D’ailleurs, les résultats obtenus ont montré un effet positif puisque les individus de ce groupe ont été indemnes de coccidiose à J34 tandis que ceux du TENRA, pour lequel un anticoccidien commercial a été utilisé, ont été infestés à cette même date.
Plusieurs études sont en accord avec ces résultats puisqu’ils ont démontré par test expérimental que certains additifs phytogéniques pour l'alimentation animale agissaient contre les espèces d'Eimeria (Hume et al, 2006). Des essais ont rapporté des résultats semblables suite à l’infection expérimentale par Eimeria tenella. En effet, les poulets recevant un produit alternatif à base d’origan présentaient des scores bas du point de vue excrétion des oocystes et score lésionnel intestinal (Christaki et al, 2004). De plus, l'ail et ses composés soufrés sont reconnus pour leurs vastes activités antimicrobiennes qui peuvent éliminer les effets négatifs des infections microbiennes. Dans ce sens, une étude in vitro a montré que l'allicine inhibe efficacement la sporulation de «E. tenella» (Alnassan et al, 2015).

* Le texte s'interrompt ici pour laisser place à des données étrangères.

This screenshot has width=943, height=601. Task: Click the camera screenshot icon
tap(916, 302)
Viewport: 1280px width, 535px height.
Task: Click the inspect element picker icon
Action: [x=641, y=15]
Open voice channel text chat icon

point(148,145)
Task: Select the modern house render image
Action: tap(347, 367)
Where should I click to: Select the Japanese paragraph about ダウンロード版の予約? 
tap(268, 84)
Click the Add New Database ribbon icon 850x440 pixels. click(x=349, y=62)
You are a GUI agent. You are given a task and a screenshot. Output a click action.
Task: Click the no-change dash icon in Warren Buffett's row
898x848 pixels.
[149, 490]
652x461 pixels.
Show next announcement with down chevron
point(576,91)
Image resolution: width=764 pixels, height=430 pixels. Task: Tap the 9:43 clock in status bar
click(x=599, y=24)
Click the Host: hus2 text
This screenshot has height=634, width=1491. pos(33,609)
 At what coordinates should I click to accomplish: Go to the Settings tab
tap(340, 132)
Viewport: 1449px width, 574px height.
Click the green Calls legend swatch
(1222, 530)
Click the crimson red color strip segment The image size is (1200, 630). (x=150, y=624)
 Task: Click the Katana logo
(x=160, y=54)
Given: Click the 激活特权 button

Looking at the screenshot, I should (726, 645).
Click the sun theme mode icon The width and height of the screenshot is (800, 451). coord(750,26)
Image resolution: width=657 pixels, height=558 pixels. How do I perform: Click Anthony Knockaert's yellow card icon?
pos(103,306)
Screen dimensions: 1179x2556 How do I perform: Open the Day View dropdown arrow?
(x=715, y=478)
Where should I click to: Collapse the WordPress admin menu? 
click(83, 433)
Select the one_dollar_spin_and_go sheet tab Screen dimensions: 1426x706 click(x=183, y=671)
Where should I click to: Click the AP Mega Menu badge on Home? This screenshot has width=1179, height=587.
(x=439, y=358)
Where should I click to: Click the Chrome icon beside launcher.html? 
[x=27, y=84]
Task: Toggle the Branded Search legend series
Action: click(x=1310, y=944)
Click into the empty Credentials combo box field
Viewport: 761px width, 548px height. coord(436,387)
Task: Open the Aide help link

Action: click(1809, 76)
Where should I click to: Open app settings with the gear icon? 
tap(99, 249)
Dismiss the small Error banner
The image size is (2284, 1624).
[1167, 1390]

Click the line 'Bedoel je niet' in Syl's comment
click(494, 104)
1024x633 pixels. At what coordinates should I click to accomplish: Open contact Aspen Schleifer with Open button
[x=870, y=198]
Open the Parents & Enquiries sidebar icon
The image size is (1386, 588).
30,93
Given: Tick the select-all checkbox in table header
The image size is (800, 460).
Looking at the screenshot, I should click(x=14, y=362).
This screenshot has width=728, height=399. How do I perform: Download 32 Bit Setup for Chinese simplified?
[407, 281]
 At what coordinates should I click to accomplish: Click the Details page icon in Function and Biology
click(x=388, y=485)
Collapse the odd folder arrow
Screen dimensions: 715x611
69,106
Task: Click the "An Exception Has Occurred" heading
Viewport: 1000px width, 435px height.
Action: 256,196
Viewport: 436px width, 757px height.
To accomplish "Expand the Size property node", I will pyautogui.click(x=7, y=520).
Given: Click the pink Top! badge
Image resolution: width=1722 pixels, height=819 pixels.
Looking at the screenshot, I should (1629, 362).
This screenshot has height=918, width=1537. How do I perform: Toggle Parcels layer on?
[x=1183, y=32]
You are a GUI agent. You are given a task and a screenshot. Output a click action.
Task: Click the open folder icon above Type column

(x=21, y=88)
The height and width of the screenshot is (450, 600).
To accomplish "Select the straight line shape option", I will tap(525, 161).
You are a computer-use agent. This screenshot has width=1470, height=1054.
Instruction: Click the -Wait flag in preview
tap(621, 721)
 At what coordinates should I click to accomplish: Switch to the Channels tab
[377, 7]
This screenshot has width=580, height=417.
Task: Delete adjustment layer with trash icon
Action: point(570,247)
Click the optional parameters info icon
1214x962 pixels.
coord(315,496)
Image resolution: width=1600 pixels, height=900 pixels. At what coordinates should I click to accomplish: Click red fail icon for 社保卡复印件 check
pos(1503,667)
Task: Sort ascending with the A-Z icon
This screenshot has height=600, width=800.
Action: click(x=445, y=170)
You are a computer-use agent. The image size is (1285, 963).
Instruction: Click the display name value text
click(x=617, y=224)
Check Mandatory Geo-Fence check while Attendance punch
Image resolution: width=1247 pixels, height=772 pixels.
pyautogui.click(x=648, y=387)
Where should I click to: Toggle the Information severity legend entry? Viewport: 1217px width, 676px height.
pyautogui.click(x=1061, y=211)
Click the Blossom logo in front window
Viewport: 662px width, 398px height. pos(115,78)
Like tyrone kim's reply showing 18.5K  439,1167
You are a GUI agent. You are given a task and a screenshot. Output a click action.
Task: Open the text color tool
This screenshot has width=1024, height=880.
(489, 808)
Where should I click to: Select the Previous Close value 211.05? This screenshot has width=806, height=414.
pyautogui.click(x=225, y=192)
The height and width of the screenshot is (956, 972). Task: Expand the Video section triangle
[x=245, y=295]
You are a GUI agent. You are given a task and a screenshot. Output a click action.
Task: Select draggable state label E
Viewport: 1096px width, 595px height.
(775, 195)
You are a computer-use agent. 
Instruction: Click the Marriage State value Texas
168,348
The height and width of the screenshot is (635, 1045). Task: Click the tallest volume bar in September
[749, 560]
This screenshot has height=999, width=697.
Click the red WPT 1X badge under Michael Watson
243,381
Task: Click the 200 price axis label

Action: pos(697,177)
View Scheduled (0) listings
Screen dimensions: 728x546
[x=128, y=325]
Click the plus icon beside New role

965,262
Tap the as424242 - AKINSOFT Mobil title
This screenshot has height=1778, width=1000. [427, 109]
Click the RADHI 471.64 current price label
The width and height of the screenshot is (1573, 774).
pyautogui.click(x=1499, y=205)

D’autre part, des essais rapportent que l’absence de lésions de coccidiose serait liée sans doute au respect des conditions d’hygiène. En effet, le défaut d’hygiène est le facteur principal favorisant l’apparition de la coccidiose (Vercruysse, 1995). Ainsi, parmi tous les moyens visant à prévenir la coccidiose, la bonne pratique de l’hygiène demeure la mesure primordiale et indispensable à respecter.
Finalement, nous pouvons conclure que le produit phytogénique pourrait occuper une place pour la substitution des APC dans l’alimentation des volailles, et ceci grâce, à son pouvoir à mimer les mêmes niveaux de performances perçus dans le lot ayant reçu l’Enramycine, son aptitude à faire face à l’infestation par les coccidies, facteur prédisposant à la prolifération massive de C. perfringens responsable de l’entérite nécrotique, la capacité de ses individus à récupérer un bon état de santé au fil du temps ainsi que pour son amélioration de l’efficacité alimentaire. Néanmoins, d’autres types de protocoles sont à mener notamment dans des conditions de challenge, pour juger objectivement des produits alternatifs aux APC.